I began collecting autobiographies by women artists in the ’70s, when my attention was caught by such titles as Higher Than the Sky, Love Locked Out, Laughing Torso, etc. Since then I have amassed a small library of writings by women artists, mostly from the nineteenth and early twentieth centuries.

The collection focuses on autobiographies, but also holds letters, diaries, manuals, and memoires, such as the 1926 four-volume Les Maisons Que J’ai Connues by Virginie Demont-Breton (the late nineteenth-century French painter who at the turn of the century led the fight for women art students’ entrance into Ecole des Beaux-Arts); Three Girls in a Flat (1892) by the American sculptor Enid Yandell, about her involvement in the World’s Columbian Exposition in Chicago; the memoir Erinnerungen der Malerin Louise Seidler, an early nineteenth-century German painter at the court of the grand dukes of Weimar and a friend of Goethe; and the even earlier watercolor manual Les Leçons Royales Ou la maniere de Peindre en Mignature les Fleurs & les Oyseaux de feu Nicolas Robert Fleuriste par Demoiselle Catherine Perrot, Peintre Academiste, 1686. Perrot, an artist and illustrator, was made a member of the French Royal Academy in 1682.

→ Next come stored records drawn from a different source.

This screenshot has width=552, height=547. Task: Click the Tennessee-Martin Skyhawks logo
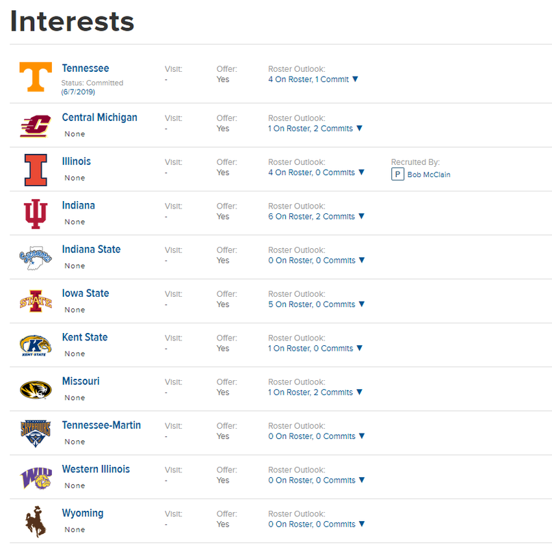(x=36, y=433)
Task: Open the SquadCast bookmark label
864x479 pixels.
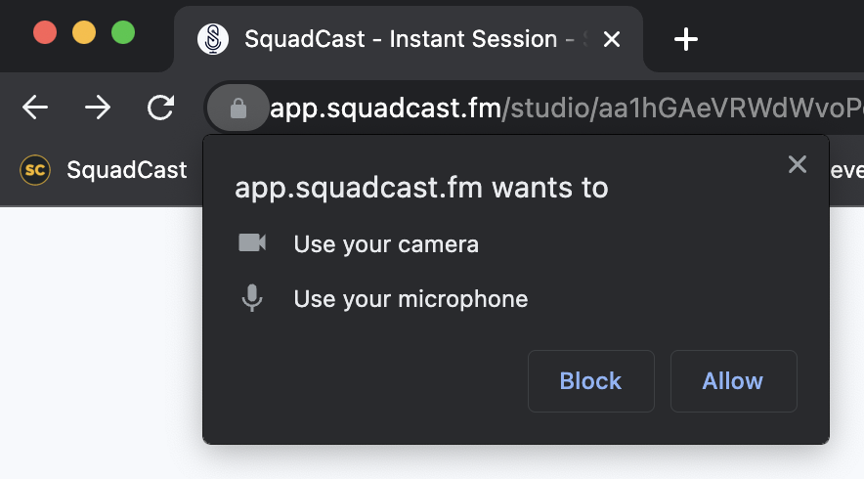Action: click(x=126, y=170)
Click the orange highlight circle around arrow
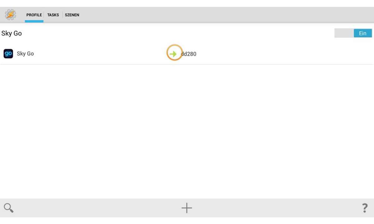The image size is (374, 224). (x=174, y=53)
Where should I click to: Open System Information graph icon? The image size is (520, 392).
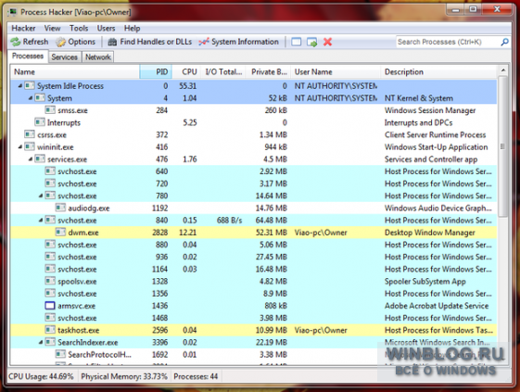[204, 42]
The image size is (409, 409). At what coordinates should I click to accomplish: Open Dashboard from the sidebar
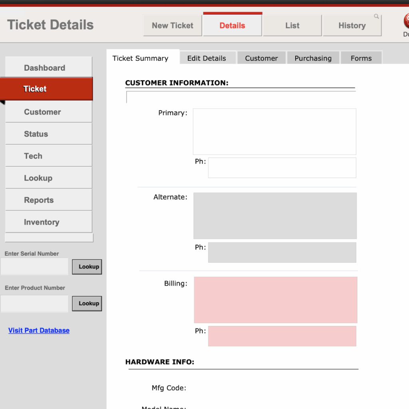pos(44,68)
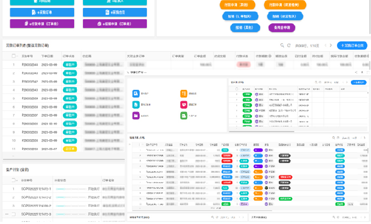Click the search icon above purchase order list

pos(282,46)

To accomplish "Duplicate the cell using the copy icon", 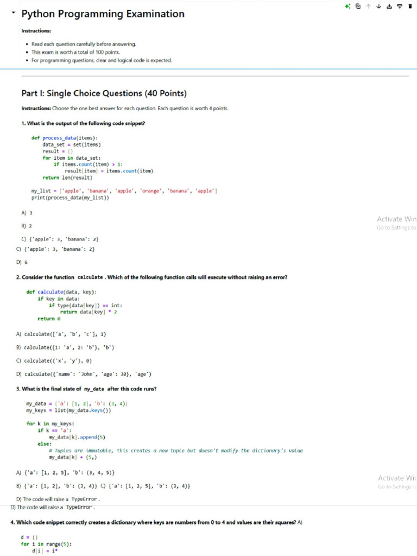I will [x=358, y=7].
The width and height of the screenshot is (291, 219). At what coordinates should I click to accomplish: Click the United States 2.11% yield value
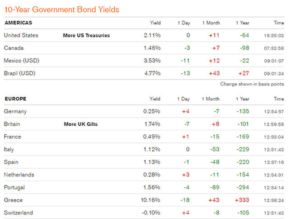coord(153,35)
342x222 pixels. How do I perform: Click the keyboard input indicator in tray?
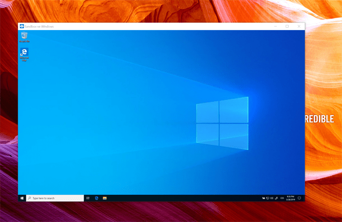(282, 198)
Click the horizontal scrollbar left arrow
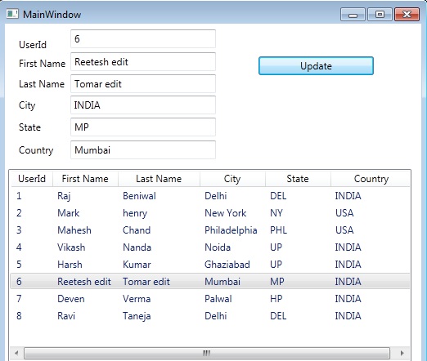 (16, 353)
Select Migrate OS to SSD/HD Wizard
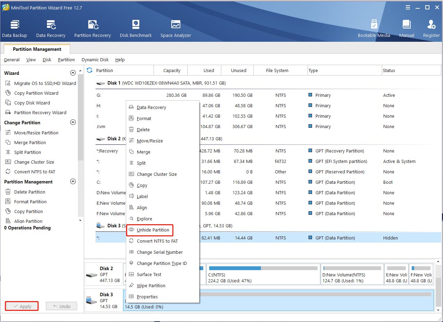This screenshot has width=443, height=322. click(45, 84)
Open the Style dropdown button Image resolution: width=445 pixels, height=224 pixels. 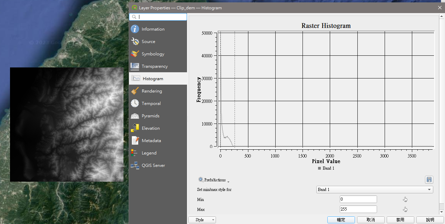click(x=202, y=220)
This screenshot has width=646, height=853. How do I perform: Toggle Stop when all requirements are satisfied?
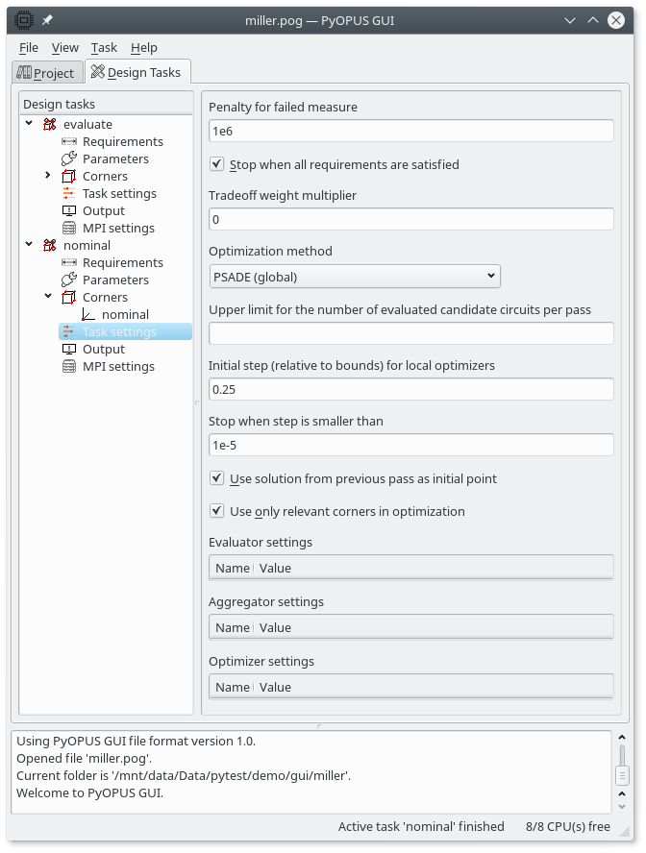(217, 164)
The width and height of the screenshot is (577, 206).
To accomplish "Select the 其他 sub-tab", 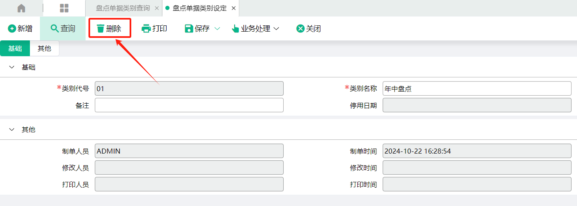I will click(44, 48).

Among the more than thirty artist-autobiographers in my library are Catherine Barjansky, Cecilia Beaux, Sarah Bernhardt, Elizabeth Butler, Frances Cranmer Greenman, Nina Hamnett, Mary P. Harris, Melvina Hoffman, Anna Mary Howitt, Laura Knight, Averil MacKenzie-Grieve, Anna Lea Merrit, Grandma Moses, Vera Mukhina, Ione Robinson, Kay Sage, Consuelo de Saint-Exupéry, Janet Scudder, Clare Sheridan, Dorothea Tanning, Madge Tennent, Grace Turnbull, Marevna Voroben, Katerine Lane Weems, and Beatrice Woods.

Influenced by Carolyn Heilbrun’s Writing a Woman’s Life and Marina Warner’s Fantastic Metamorphoses, Other Worlds: Ways of Telling the Self, my interest is on the visual artist as the shaper of her literary story.